→ Work task
From the forum thread on version control for configuration files, quote the passage that begins at the words "It seems like" and stops after "the standard practice?".

→ Document extract
'''

# Version Control for Configuration Files



## yth (Apr 6, 2019)

It seems like an obvious way to do this is just to set up a git repo at the base of /etc directory.

But, I am not sure if I just had a great idea or a terrible one with implications that I just hadn't figured yet.

Is there any reason why this might a bad idea?

What is the standard practice?


----------



## derekschrock (Apr 6, 2019)

Accidentally running git-clean that deletes untracked files in /etc is a good reason not to do it.

I'd keep everything you want to track in ~/etc-files/ and just have a command to install from ~/etc-files to /etc.  Also, symlinking ~/etc-files to /etc might not be a bad idea.


----------



## trev (Apr 6, 2019)

I use rcs which used to always come with FreeBSD base, but no longer in 12.0+ (though now available in ports).


----------



## drhowarddrfine (Apr 6, 2019)

I've seen a few people using git for config files but I don't know I'd be so calm about keeping them on Microsoft's github public web site.


----------



## mickey (Apr 6, 2019)

For some years now, I keep a number of configuration files on all of my machines in the directory /etc/config under CVS control. This directory has a Makefile for installing (symlinking) those files into their respective target locations as well as uninstalling (copying default file version from /usr/src or deleting the symlink). The configuration files I am keeping there include: csh.cshrc, csh.login, csh.logout, profile, printcap, mergemaster.rc, kernel configs, Xresources and some others.


----------



## ralphbsz (Apr 6, 2019)

drhowarddrfine said:


> I've seen a few people using git for config files but I don't know I'd be so calm about keeping them on Microsoft's github public web site.


You don't have to upload your git repositories to github.  You can keep them locally, copy them to other machines, share them among friends or colleagues, all without making the publicly visible.  I also don't understand the paranoia about Microsoft for public git repositories: Once you upload your stuff to a place where it is public (visible to anyone), what nasty stuff can Microsoft do which random other parties can't?


----------



## rigoletto@ (Apr 6, 2019)

'''

→ Record extracts
'''

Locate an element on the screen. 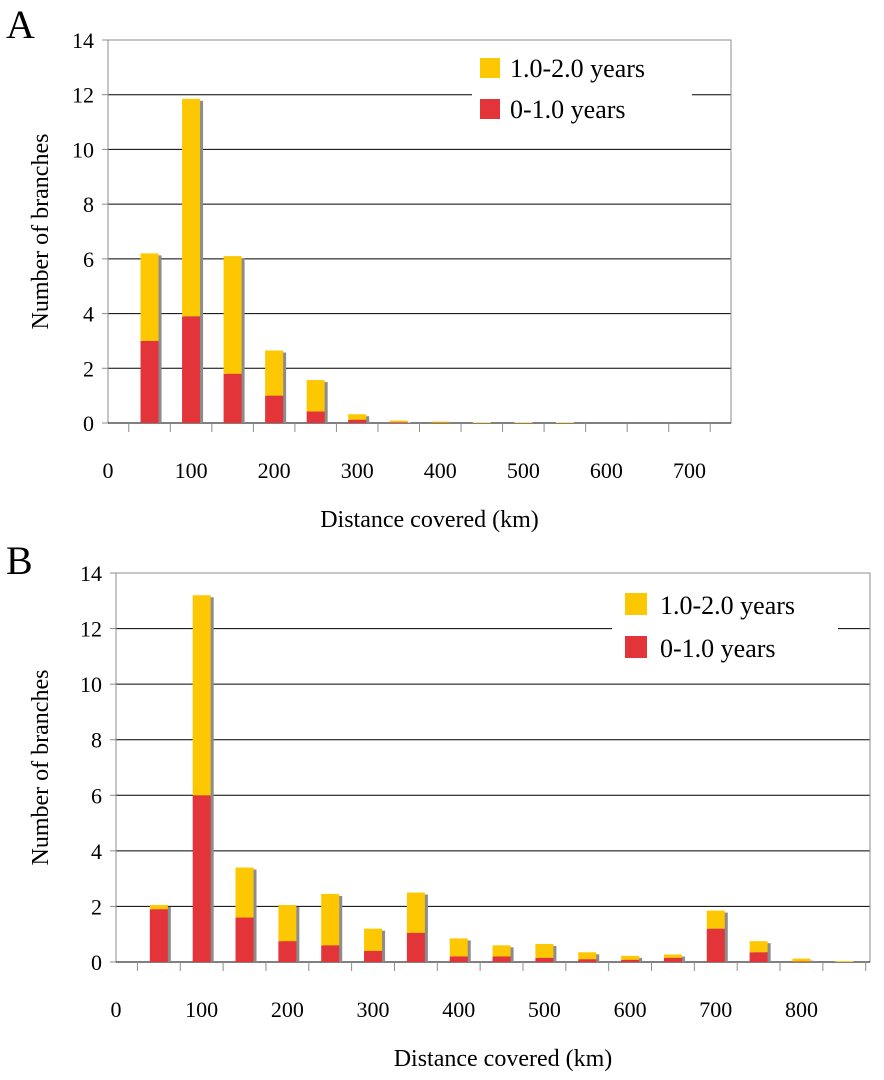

'''
'''

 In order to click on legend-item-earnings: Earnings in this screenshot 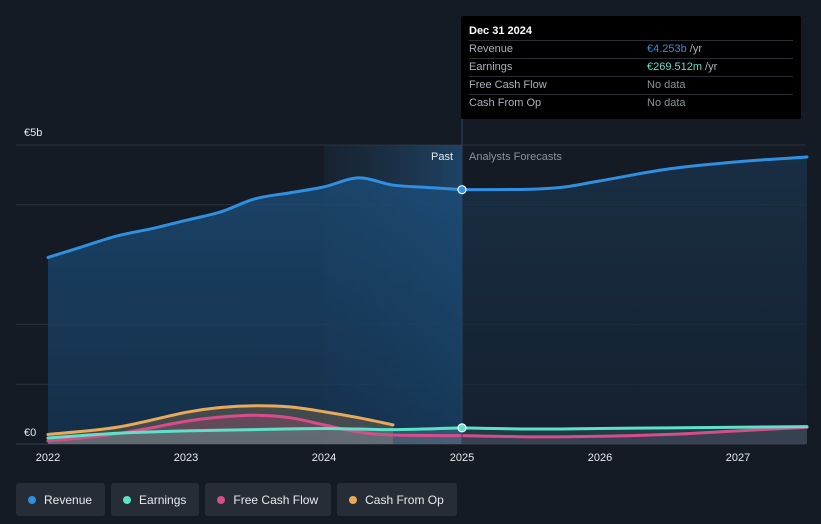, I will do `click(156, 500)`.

'''

→ Reply
It seems like an obvious way to do this is just to set up a git repo at the base of /etc directory.

But, I am not sure if I just had a great idea or a terrible one with implications that I just hadn't figured yet.

Is there any reason why this might a bad idea?

What is the standard practice?